- **Dataset rows**

# # #

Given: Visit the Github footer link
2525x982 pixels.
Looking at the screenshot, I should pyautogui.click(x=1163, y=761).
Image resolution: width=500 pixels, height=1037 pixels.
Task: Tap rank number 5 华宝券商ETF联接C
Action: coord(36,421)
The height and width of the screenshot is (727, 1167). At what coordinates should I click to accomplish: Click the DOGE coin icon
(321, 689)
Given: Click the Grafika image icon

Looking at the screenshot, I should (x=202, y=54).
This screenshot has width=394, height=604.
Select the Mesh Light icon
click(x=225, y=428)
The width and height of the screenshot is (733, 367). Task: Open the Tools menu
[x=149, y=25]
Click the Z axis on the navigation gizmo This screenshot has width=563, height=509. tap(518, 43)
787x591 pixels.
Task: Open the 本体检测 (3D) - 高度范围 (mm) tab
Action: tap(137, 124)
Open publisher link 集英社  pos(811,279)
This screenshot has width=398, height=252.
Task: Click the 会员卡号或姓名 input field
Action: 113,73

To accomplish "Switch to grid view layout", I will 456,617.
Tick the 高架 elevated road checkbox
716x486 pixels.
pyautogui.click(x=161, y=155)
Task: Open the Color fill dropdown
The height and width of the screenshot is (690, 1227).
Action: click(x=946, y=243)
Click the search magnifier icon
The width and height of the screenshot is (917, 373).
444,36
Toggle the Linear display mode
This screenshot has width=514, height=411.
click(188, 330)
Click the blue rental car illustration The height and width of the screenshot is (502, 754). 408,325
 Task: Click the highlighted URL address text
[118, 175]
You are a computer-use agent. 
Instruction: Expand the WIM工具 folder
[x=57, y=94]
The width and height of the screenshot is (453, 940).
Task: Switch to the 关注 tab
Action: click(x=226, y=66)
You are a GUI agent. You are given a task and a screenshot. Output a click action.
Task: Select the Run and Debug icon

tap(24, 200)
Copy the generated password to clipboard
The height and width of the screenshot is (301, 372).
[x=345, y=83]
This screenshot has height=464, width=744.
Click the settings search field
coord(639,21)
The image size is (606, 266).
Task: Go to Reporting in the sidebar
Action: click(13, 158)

# # #

- **Instructions to follow**
Reproduce the lines shown above word for word, starting at the line that contains "Click the search magnifier icon" and ending at the line that contains "[x=345, y=83]".

- **Reply to the task**
Click the search magnifier icon
The width and height of the screenshot is (917, 373).
444,36
Toggle the Linear display mode
This screenshot has width=514, height=411.
click(188, 330)
Click the blue rental car illustration The height and width of the screenshot is (502, 754). 408,325
 Task: Click the highlighted URL address text
[118, 175]
You are a computer-use agent. 
Instruction: Expand the WIM工具 folder
[x=57, y=94]
The width and height of the screenshot is (453, 940).
Task: Switch to the 关注 tab
Action: click(x=226, y=66)
You are a GUI agent. You are given a task and a screenshot. Output a click action.
Task: Select the Run and Debug icon

tap(24, 200)
Copy the generated password to clipboard
The height and width of the screenshot is (301, 372).
[x=345, y=83]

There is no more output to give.